PINISI.co.id- Membangunan Stasiun Pengisian Bahan bakar Umum (SPBU) British Petroleum (BP-AKR) di wilayah Tanjung Barat, Jakarta Selatan bersebelahan dengan Kampus Universitas Tama Jagakarsa, menuai polemik dan kontroversi. Pasalnya, ada salahsatu warga sekitar lokasi yang terdampak, yang merasa tidak diikutsertakan dalam pembicaraan mengenai kesepakatan pendirian SPBU tersebut.
Hal itu diungkapkan oleh seorang warga yang bernama Yolanda Tobing, yang rumahnya hanya dipisahkan oleh sebuah toko tinta printer kecil dengan SPBU BP tersebut. Yolanda mengungkapkan bahwa dirinya tidak dikutsertakan dalam pembicaraan warga yang membahas tentang Surat Persetujuan Izin Tetangga/ Warga.

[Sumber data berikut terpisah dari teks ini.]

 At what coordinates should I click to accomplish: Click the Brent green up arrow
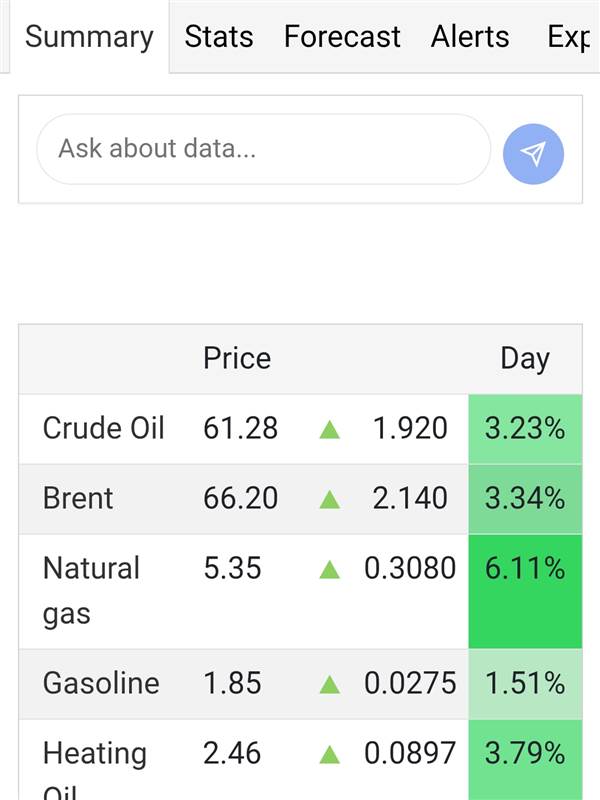pyautogui.click(x=329, y=499)
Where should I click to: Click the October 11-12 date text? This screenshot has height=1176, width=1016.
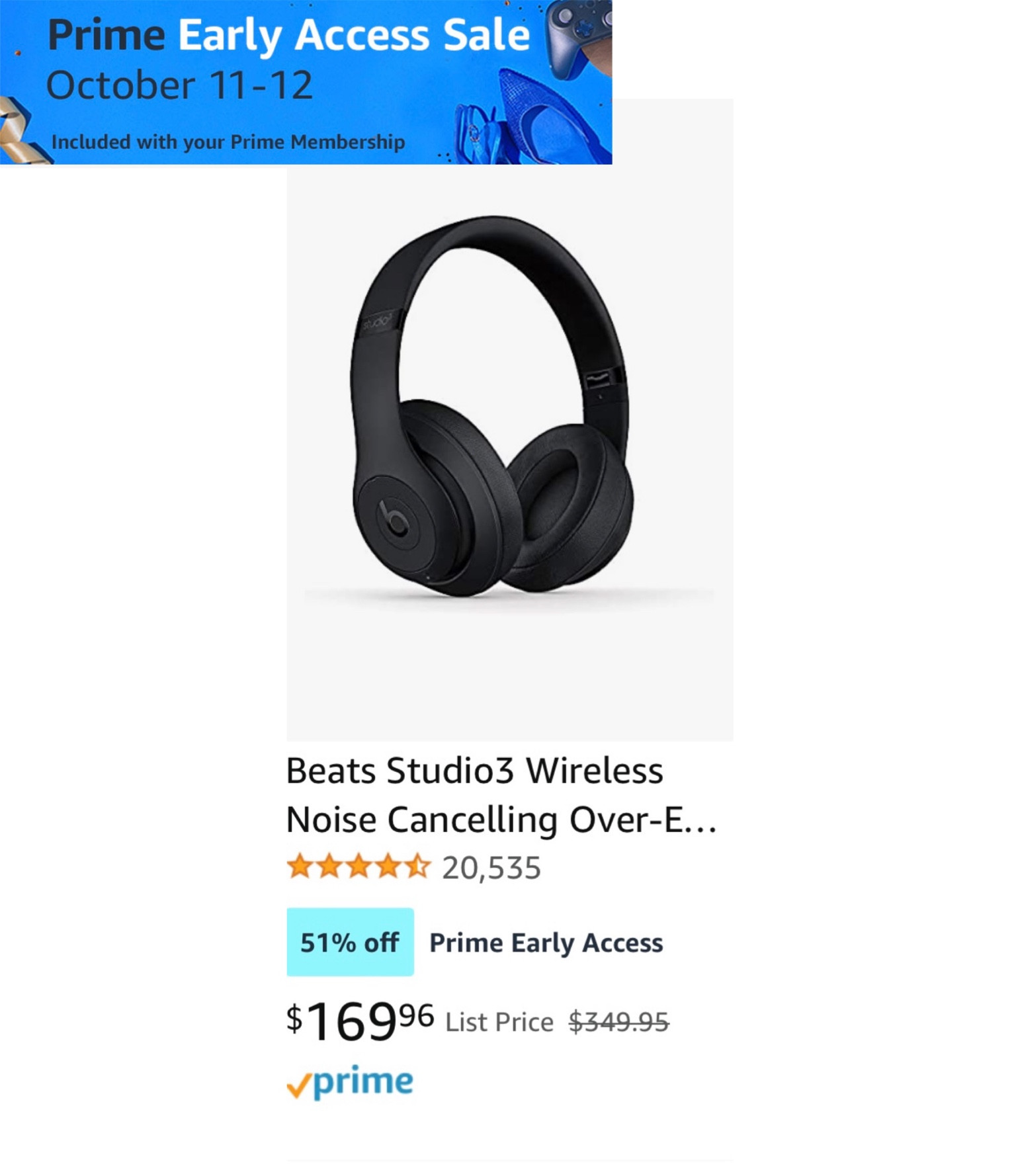179,85
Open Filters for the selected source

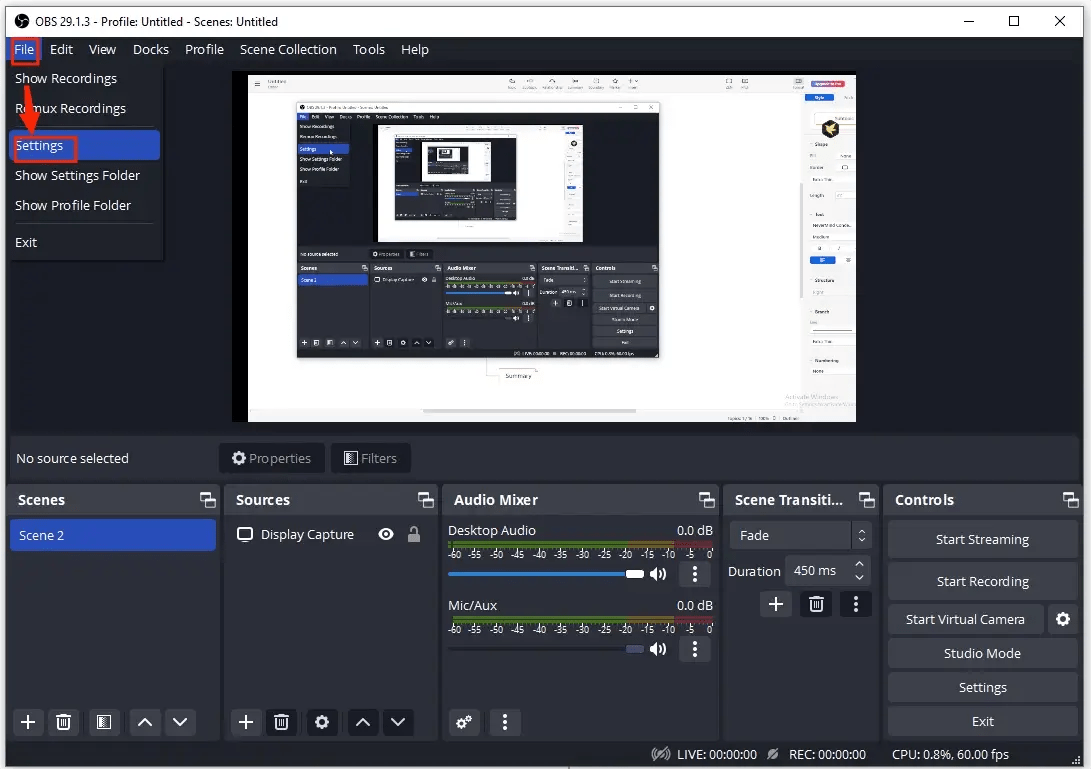click(x=370, y=458)
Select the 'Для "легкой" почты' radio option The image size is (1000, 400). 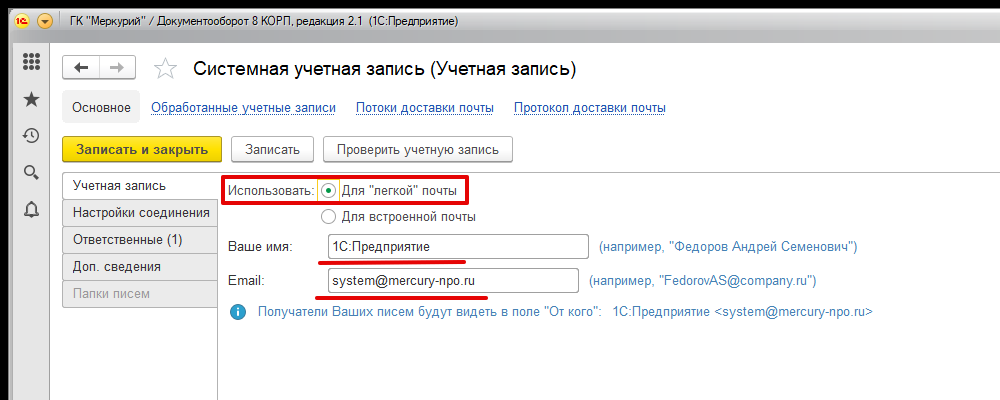(329, 190)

“Hadir pada pertemuan tersebut pihak SPBU BP (PT Aneka Petroindo Raya / PT APR), Ketua RT 10, Ketua RT 14, Ketua RW 04. Lurah Tanjung barat, dan pihak pemilik tanah lokasi SPBU yang hendak disewakan. Tetapi saya pribadi yang awalnya berencana diundang, tidak diinfokan untuk menghadiri pertemuan dadakan tersebut. Nama saya justru digantikan oleh warga pemilik lahan, yang tentunya akan memperoleh keuntungan materiil dengan pendirian SPBU tersebut,” ujar Yolanda kepada awak media di kediamannya di RT 14 RW 04 Tanjung Barat pada Sabtu (14/06/2025).
Untuk diketahui, pembangunan SPBU berdampak resiko yang sangat tinggi terkait aspek kesehatan dan aspek keselamatan bagi warga di lingkungan sekitar. Diantaranya berpotensi seperti:
1. Menurunnya angka dan/atau kualitas hidup, diantaranya pencemaran air tanah
2. leukimia akut (efek dari menghirup uap yang dihasilkan /senyawa dari bensin)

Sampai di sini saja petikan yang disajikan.